クリスマス・イブにカフカ

 今夜はクリスマス・イブで世の中は妙に楽しげだというのに、私はというと独りでフランツ・カフカの『アメリカ』(角川文庫)を読んでいた。ちょっと事情があって嫁はんが実家に帰っているのだ。別に離婚調停中なわけではない。
 そもそもカフカを読み出したのは、『魂の城 カフカ解読』(残雪、平凡社)を読み出したから。なぜ『魂の城』を読み出したかというと、この本の装丁者の小泉弘さんから頂戴したから。なぜ頂戴したかというと、所用で小泉さんの事務所に伺ったとき、『魂の城』の表紙デザインのカンプが机の上にあって、4,5年前(後で調べると1998年だった)に同じ著者の『突囲表演』を読んだことがあると話したところ、後日完成した本をプレゼントしていただいた、という次第。『魂の城』は小泉さんらしいとても静かな装丁で、特に背のタイトル、著者、訳者、版元の文字が絶妙のバランスで左揃えになっているところなんかはもう堪りません。

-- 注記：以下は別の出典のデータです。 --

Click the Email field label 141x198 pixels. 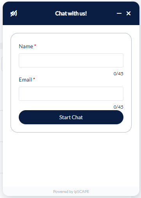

 それはさておき、本の内容について。この本は、中国の作家、残雪(ツァンシュエ)が、カフカの『アメリカ』『審判』『城』の長編3作と短編12作について書いた評論を一冊にまとめたもの。第一部の「芸術の故郷──『アメリカ(失踪者)』」を読み終わるころになって、作品を読んでもないのに評論を読むのはおかしいんじゃないか?ということに気付き(もっと早く気付け!)、いまさらながら『アメリカ』を読みはじめたというわけだ。『審判』と『城』は読んだことがあったけど(どちらも新潮文庫)、『アメリカ』は未読だったのだ。
 しかし面白いもんです。日本人の訳者が書いた『アメリカ』の文庫版の解説では、「カフカは、彼としては珍しく若い主人公にあたたかい同情の目をそそいで、かなり甘やかし、最後までカール・ロスマンの魂の純潔さと、高貴さを守りとおしてやっている」とある。一方の残雪は、「彼(カール)は船上で(空っぽの幼稚な)正義を発揚し、自分から他人を弁護していたものだが、オクシデンタル・ホテルでは他人のことなどかまわず自分だけを弁護し、警察の前ではむなしい弁護もやめて黙りこくり、ついには公然と嘘をついている。これはまさに道徳的堕落の過程であると同時に、認識の昇華の過程でもある」というように、運命に翻弄されるなかでカールは成熟していると書き、物語の結末を「それは芸術の故郷──地獄──へと向かう列車である」としている。
 この二人の読みの違いは何だろう。単なる感性の違いか、それとも日本と中国というそれぞれの置かれている状況の違いだろうか。“ひとつの精密な専制機構”だというオクシデンタル・ホテルと、そこになかなか適合できないカールについて書く残雪の文章を読んでいると、ホテル(アメリカの縮図?)とカールとの関係は、そのまま中国と残雪の関係として置き換えられるような気もする。やはり国民性の違いなんだろうか。ただ、今日(もう昨日だ)『アメリカ』を読み終えたばかりの私の印象は、「カフカが描く(架空の)“アメリカ”という土地に、抵抗しながらも順応せざるをえないカール少年」というもので、残雪の見解にかなり近いものだった。でも当たり前か。残雪を読んでから『アメリカ』を読んだんだから。